DOCUMENT EXTRACT ->
/---

References to the "Company," "our," "us" or "we" refer to Dragoneer Growth
Opportunities Corp. III. The following discussion and analysis of the Company's
financial condition and results of operations should be read in conjunction with
the audited financial statements and the notes related thereto which are
included in "Item 8. Financial Statements and Supplementary Data" of this Annual
Report on Form
10-K.
Certain information contained in the discussion and analysis set forth below
includes forward-looking statements. Our actual results may differ materially
from those anticipated in these forward-looking statements as a result of many
factors. Certain information contained in the discussion and analysis set forth
below includes forward-looking statements. Our actual results may differ
materially from those anticipated in these forward-looking statements as a
result of many factors, including those set forth under "Cautionary Note
Regarding Forward-Looking Statements and Risk Factor Summary," "Item 1A. Risk
Factors" and elsewhere in this Annual Report on Form
10-K.

Overview

We are a blank check company incorporated as a Cayman Islands exempted company on September 25, 2020 for the purpose of effecting a merger, share exchange, asset acquisition, share purchase, reorganization or similar business combination with one or more businesses (the "Business Combination"). While we may pursue an initial Business Combination target in any industry or geographic location, we intend to focus our search for a target business operating in the media, entertainment and technology industries. Our sponsor is Dragoneer Growth Opportunities Holdings III (an affiliate of Dragoneer Investment Group, LLC (the "Sponsor")), a Cayman Islands limited liability company.

Results of Operations

Our only activities from inception through December 31, 2021 were those related to our formation, the preparation for our Initial Public Offering and, since the closing of the Initial Public Offering, the search for a prospective initial Business Combination. We have neither engaged in any operations nor generated any operating revenues to date. We will not generate any operating revenues until after completion of our initial Business Combination, at the earliest. We incurred expenses as a result of being a public company (including for legal, financial reporting, accounting and auditing compliance), as well as for expenses in connection with searching for a prospective initial Business Combination.

\---

GIVEN ENTRIES ->
/---

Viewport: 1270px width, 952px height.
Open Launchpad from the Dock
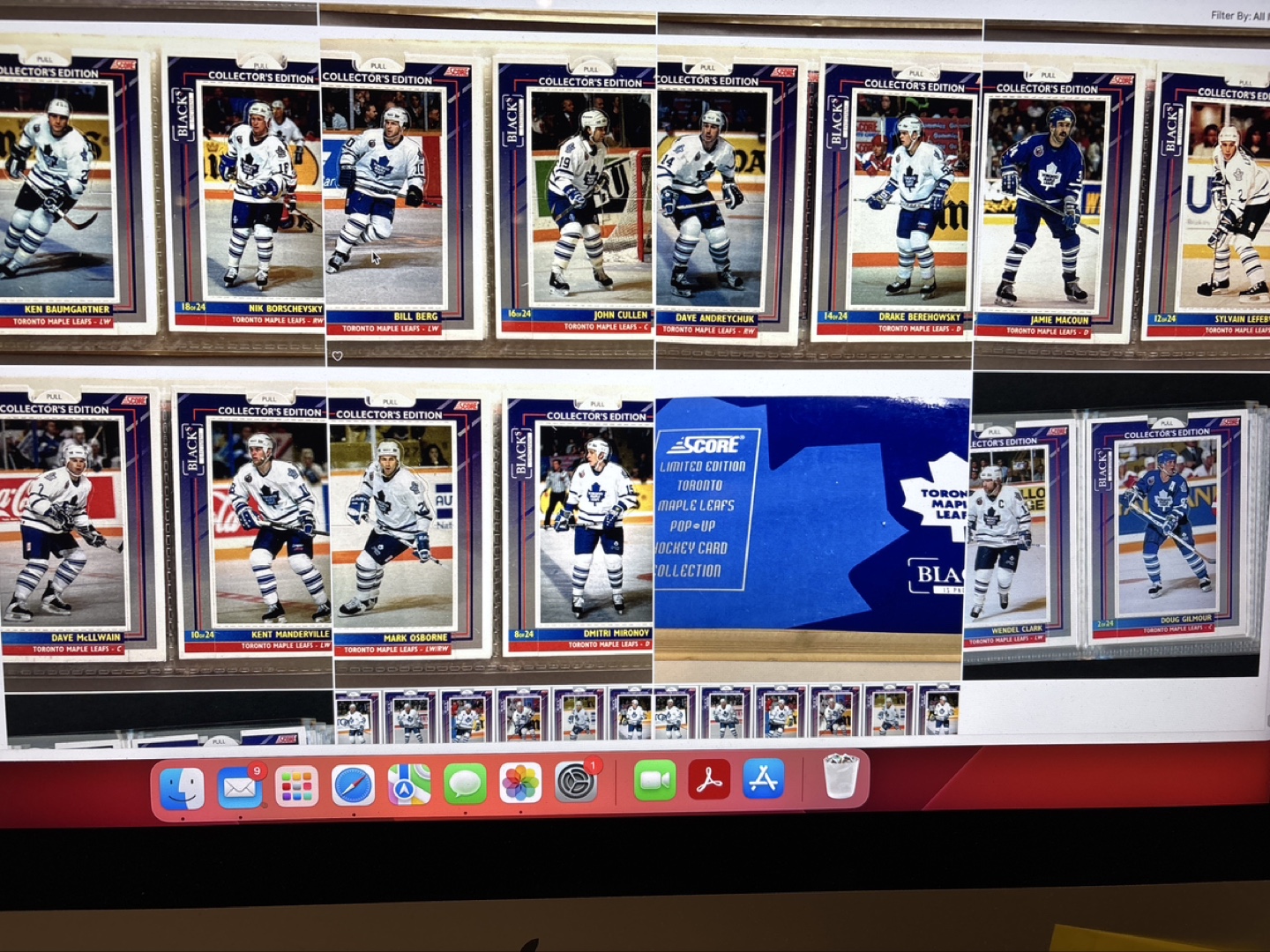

\---
/---

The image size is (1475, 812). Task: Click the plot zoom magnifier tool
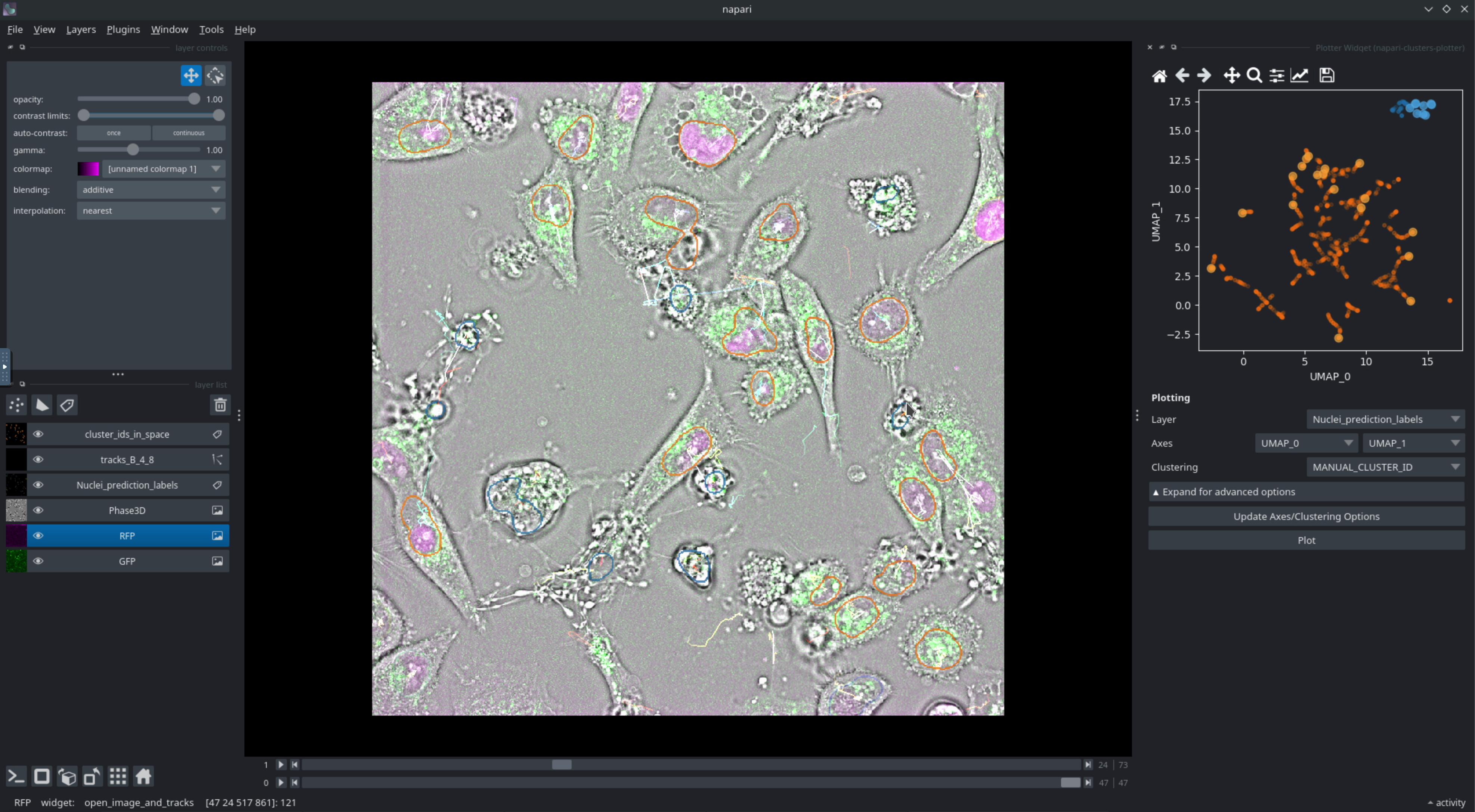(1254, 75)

\---

TASK BRIEF ->
Reproduce verbatim the stretch of the annual report excerpt from "We are a blank" through "limited liability company.". The items serve no purpose here.

COMPLETE RESPONSE ->
We are a blank check company incorporated as a Cayman Islands exempted company on September 25, 2020 for the purpose of effecting a merger, share exchange, asset acquisition, share purchase, reorganization or similar business combination with one or more businesses (the "Business Combination"). While we may pursue an initial Business Combination target in any industry or geographic location, we intend to focus our search for a target business operating in the media, entertainment and technology industries. Our sponsor is Dragoneer Growth Opportunities Holdings III (an affiliate of Dragoneer Investment Group, LLC (the "Sponsor")), a Cayman Islands limited liability company.